The range starts at the line containing "Instruction: Click the" and ends at the last line of the records below. Reproduce those lines exactly.

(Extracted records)
────
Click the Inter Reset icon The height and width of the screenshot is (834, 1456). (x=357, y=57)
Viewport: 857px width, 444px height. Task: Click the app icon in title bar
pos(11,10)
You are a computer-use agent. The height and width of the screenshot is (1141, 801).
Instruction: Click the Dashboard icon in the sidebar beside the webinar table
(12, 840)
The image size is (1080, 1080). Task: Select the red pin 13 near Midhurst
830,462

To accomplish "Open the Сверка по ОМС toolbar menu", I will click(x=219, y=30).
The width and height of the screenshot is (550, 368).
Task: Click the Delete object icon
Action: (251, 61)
────
* [Response area]:
Instruction: Click the Dashboard icon in the sidebar beside the webinar table
(12, 840)
The image size is (1080, 1080). Task: Select the red pin 13 near Midhurst
830,462

To accomplish "Open the Сверка по ОМС toolbar menu", I will click(x=219, y=30).
The width and height of the screenshot is (550, 368).
Task: Click the Delete object icon
Action: (251, 61)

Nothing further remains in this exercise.